Evaluasi MBG di Riau, Soal Rasa Makanan Siswa Boleh Sampaikan Keluhan ke Pengelola

Evaluasi MBG di Riau, Soal Rasa Makanan Siswa Boleh Sampaikan Keluhan ke Pengelola
Gubri Abdul Wahid rapat evaluasi MBG bersama Deputi Bidang Pemantauan dan Pengawasan BGN di Kantor Gubernur.

SEBALIK.COM , PEKANBARU -  Pemprov Riau membentuk Satuan Tugas Percepatan Penyelenggaraan MBG yang diketuai oleh sekretaris daerah (sekda). Satgas tersebut, juga didukung seluruh sekda kabupaten/kota se-Riau.

Tim juga telah melakukan pengecekan rutin hampir setiap pekan ke sekolah-sekolah dan dapur penyedia MBG. Saat ini, cakupan MBG di Riau baru mencapai 10% dari jumlah masyarakat sasaran.

“Respons masyarakat sangat baik. Banyak orangtua merasa terbantu karena tidak perlu lagi menyiapkan bekal makan anak,” ujar Gubernur Riau, Abdul Wahid dalam rapat evaluasi MBG bersama Deputi Bidang Pemantauan dan Pengawasan Badan Gizi Nasional (BGN), Dadang Hendrayudha di Kantor Gubernur, Selasa (21/10/2025).

Namun, pelaksanaan program ini tak lepas dari tantangan.

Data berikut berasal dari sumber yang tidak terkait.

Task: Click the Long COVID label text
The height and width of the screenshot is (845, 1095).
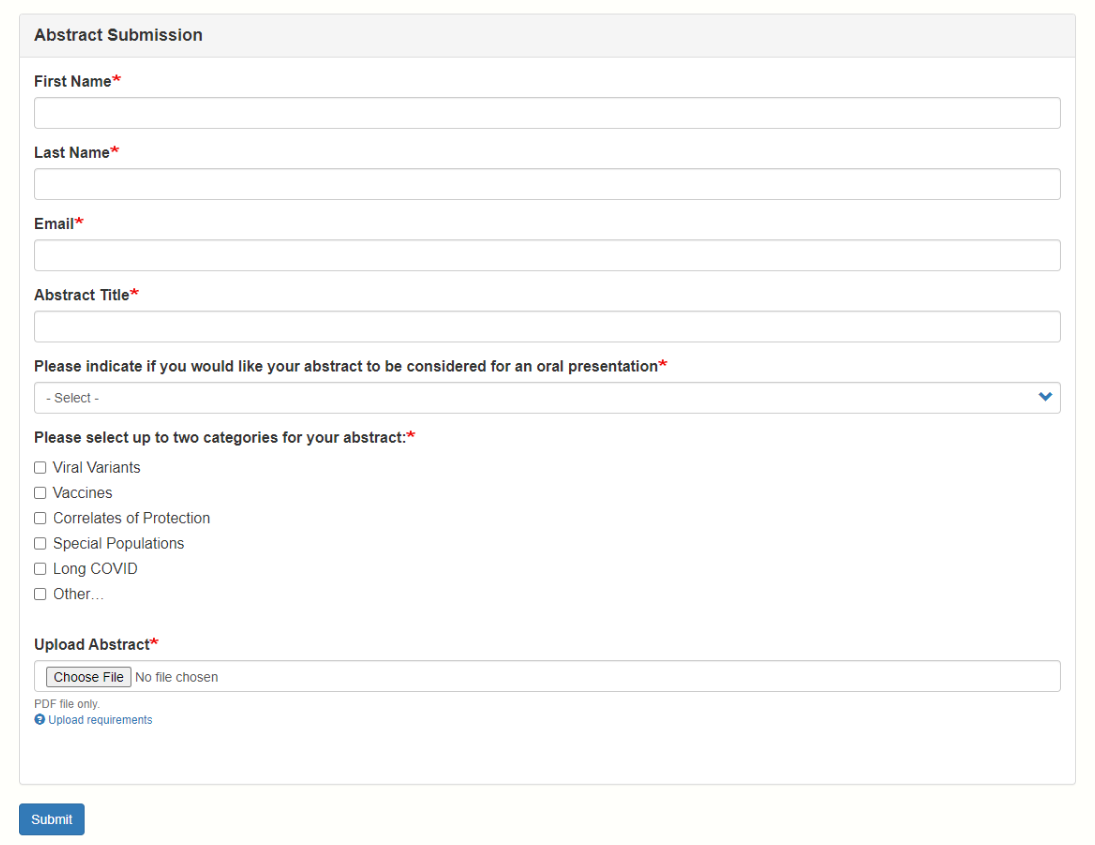Action: tap(95, 569)
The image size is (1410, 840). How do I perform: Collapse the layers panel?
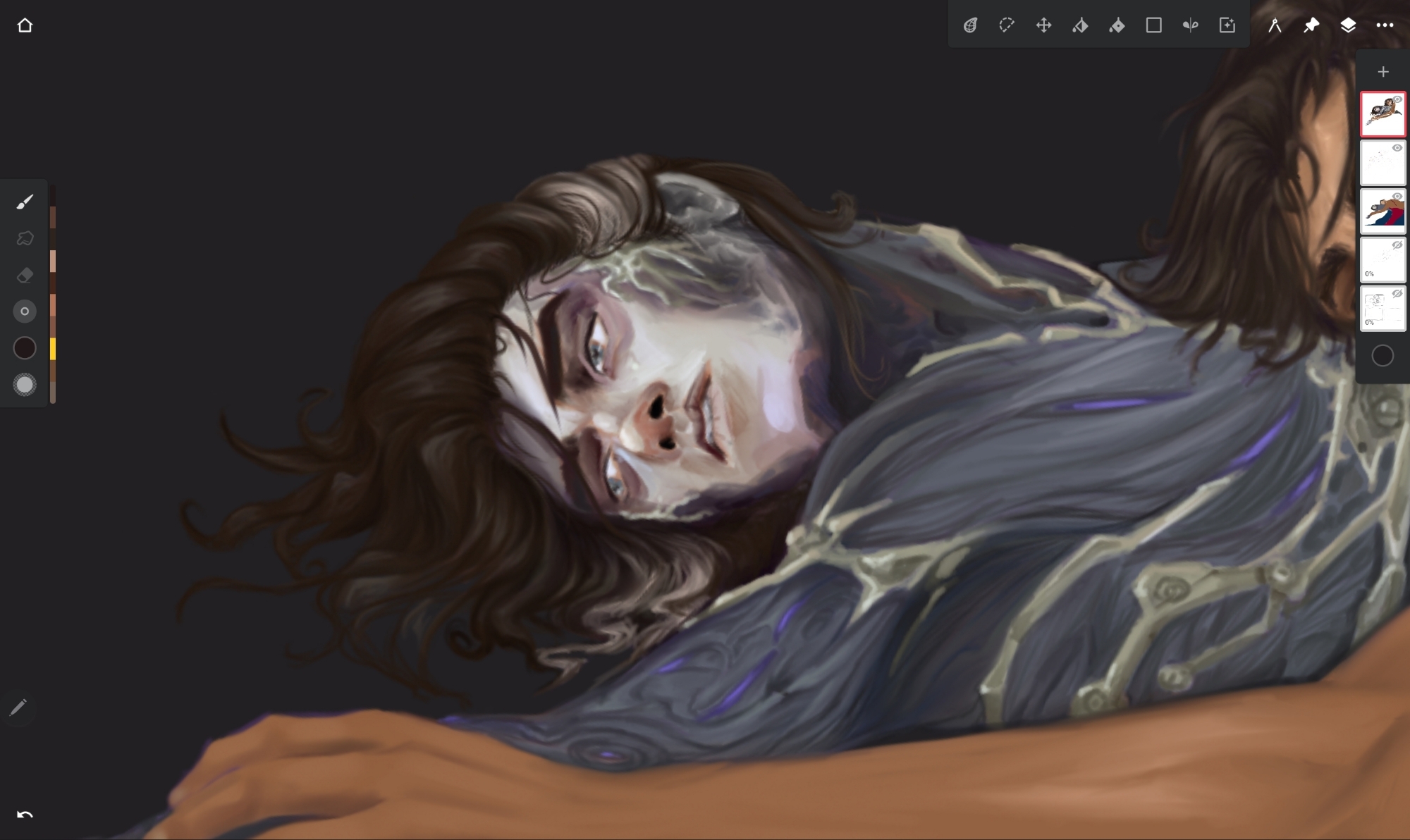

Di awal program, hanya 50% siswa yang mengonsumsi makanan bergizi. Setelah ditelusuri, sebagian besar anak mengeluh soal rasa.

“Saya minta dapur memperbaiki kualitas rasa. Anak-anak boleh menyampaikan keluhan, tapi ditulis saja dan dimasukkan ke dalam tempat makan, tidak perlu diumbar di media sosial,” kata Wahid. 

Program ini, menurut Wahid sangat membantu terutama di daerah-daerah dengan tingkat kemiskinan yang tinggi.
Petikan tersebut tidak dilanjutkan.